Please copy out each line of the entries in which "comment" appears.

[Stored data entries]
----------
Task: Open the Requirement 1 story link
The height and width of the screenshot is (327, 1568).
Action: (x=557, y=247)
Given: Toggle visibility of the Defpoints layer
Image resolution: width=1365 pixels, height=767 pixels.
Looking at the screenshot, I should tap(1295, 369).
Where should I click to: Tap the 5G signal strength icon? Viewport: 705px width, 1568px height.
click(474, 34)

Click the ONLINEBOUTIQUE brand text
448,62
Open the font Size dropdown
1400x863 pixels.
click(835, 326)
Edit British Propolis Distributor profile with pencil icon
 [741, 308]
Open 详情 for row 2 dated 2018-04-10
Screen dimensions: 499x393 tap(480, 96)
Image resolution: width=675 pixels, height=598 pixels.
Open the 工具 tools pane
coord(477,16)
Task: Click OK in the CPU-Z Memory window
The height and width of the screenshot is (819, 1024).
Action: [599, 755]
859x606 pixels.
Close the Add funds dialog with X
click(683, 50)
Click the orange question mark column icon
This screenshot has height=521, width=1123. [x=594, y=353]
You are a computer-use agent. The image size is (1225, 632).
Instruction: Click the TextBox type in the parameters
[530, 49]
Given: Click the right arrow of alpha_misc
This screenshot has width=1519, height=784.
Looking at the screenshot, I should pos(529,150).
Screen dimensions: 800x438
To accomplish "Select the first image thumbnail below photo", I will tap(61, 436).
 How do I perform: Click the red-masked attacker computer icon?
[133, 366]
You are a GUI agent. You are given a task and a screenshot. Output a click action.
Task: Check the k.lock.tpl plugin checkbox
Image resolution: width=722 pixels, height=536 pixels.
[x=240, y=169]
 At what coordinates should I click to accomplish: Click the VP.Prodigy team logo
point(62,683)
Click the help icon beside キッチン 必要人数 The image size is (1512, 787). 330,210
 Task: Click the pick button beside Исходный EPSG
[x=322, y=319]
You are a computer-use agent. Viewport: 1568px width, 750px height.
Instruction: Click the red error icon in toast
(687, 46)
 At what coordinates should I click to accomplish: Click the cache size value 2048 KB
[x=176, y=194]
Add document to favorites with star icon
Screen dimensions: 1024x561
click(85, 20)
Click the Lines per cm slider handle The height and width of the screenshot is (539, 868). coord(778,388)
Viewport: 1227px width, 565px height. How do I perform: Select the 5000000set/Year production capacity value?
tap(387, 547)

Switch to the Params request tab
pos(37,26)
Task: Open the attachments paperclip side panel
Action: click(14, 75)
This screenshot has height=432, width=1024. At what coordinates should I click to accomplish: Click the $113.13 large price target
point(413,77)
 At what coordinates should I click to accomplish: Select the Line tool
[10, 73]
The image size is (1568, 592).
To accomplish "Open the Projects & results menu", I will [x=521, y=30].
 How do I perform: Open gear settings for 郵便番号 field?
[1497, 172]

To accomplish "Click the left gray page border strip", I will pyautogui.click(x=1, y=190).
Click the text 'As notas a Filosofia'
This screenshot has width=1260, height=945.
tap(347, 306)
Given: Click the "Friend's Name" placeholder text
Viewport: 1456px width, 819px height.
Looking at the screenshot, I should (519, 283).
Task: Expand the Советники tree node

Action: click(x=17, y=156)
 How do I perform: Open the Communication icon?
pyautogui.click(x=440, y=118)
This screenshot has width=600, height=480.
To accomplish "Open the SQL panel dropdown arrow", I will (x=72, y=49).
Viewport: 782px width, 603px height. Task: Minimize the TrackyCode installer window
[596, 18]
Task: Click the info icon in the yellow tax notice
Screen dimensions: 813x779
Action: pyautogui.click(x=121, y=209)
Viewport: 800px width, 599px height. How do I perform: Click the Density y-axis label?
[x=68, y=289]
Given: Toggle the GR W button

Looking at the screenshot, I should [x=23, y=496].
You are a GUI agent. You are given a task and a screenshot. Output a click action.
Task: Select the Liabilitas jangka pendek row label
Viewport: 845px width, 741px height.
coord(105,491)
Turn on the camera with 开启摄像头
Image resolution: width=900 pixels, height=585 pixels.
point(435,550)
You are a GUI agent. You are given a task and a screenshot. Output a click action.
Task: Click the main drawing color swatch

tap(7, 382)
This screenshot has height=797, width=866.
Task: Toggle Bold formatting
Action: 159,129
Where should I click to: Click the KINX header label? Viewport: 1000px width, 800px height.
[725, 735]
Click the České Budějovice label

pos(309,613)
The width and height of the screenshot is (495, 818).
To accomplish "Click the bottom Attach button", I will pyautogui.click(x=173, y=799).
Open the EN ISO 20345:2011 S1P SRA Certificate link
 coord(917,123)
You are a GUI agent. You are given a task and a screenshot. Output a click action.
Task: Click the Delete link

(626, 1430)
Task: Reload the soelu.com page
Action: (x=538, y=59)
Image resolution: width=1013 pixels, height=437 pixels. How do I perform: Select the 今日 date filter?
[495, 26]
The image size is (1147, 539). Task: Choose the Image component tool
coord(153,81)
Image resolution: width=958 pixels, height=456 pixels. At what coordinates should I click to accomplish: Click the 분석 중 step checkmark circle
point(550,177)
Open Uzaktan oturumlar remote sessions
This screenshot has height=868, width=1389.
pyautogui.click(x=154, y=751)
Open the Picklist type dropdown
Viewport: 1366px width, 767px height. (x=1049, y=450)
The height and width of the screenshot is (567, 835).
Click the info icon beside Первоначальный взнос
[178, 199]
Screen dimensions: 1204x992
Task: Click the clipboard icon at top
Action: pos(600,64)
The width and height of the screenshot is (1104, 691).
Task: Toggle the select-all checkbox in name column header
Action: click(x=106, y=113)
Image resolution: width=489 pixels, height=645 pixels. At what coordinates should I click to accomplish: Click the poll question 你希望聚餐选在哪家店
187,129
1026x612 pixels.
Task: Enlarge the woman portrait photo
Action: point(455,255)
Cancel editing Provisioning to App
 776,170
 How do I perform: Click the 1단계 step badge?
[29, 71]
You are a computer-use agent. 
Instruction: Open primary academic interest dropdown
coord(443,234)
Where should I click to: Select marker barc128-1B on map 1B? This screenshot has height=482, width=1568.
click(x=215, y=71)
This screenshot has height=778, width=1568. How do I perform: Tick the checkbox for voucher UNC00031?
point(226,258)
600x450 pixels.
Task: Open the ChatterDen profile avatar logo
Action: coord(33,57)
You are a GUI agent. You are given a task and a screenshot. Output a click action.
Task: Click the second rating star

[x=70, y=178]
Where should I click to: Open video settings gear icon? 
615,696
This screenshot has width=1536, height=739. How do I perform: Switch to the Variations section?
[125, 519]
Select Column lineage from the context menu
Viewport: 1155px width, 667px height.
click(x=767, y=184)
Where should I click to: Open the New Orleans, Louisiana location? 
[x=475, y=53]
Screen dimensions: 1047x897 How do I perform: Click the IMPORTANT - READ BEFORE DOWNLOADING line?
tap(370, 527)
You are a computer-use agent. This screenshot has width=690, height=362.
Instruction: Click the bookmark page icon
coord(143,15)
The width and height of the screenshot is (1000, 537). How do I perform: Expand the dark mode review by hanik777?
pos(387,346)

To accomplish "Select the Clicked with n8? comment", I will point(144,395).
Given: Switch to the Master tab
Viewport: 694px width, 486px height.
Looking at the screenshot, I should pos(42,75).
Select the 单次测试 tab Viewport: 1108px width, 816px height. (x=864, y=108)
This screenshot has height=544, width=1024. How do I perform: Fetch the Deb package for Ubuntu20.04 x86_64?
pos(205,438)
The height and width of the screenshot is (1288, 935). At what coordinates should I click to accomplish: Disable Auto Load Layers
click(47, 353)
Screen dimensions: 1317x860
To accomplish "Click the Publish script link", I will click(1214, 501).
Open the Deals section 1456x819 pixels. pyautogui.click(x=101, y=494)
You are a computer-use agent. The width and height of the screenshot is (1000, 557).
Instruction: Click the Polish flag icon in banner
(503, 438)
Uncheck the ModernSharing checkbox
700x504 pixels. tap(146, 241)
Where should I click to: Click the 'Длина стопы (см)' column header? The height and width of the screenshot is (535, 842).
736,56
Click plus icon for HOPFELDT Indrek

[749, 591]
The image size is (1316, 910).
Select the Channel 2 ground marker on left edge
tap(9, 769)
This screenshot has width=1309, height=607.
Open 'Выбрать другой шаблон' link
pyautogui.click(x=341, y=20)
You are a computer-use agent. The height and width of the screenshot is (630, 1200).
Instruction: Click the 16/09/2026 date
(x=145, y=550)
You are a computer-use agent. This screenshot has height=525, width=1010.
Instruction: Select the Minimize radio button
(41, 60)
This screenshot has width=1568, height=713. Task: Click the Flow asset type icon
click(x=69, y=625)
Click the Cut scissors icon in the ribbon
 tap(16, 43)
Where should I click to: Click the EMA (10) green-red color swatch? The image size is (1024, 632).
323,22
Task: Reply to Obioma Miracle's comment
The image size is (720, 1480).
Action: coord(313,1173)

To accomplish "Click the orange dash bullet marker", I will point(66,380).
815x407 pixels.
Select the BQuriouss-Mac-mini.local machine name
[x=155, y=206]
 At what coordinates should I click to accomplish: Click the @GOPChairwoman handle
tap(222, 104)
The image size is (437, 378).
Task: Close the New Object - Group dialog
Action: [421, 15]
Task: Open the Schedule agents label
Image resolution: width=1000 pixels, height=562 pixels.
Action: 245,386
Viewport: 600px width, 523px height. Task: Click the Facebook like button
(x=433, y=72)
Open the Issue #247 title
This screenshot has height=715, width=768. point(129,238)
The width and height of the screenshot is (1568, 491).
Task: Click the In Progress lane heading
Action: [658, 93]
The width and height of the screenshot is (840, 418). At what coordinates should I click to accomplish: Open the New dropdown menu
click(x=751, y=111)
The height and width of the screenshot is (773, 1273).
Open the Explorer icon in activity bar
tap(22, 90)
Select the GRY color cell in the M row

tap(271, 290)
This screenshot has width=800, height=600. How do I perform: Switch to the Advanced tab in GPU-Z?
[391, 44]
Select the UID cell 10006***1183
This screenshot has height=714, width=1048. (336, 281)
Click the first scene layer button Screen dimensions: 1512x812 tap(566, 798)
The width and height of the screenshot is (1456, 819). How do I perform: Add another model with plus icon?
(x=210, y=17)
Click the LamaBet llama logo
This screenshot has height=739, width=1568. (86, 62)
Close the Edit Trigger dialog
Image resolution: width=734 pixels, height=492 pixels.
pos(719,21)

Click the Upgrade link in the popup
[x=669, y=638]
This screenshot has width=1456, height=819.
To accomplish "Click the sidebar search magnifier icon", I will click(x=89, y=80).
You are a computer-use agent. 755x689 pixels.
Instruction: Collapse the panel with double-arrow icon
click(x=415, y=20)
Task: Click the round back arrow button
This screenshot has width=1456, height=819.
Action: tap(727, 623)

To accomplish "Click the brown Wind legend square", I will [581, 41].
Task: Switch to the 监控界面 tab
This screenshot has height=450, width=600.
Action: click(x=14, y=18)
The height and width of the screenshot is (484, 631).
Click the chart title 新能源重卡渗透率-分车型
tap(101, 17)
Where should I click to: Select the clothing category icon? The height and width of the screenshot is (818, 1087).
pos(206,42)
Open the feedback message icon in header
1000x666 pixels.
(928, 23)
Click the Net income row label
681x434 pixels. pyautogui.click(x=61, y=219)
----------
> _Response area_:
To accomplish "Select the Clicked with n8? comment", I will point(144,395).
Task: Reply to Obioma Miracle's comment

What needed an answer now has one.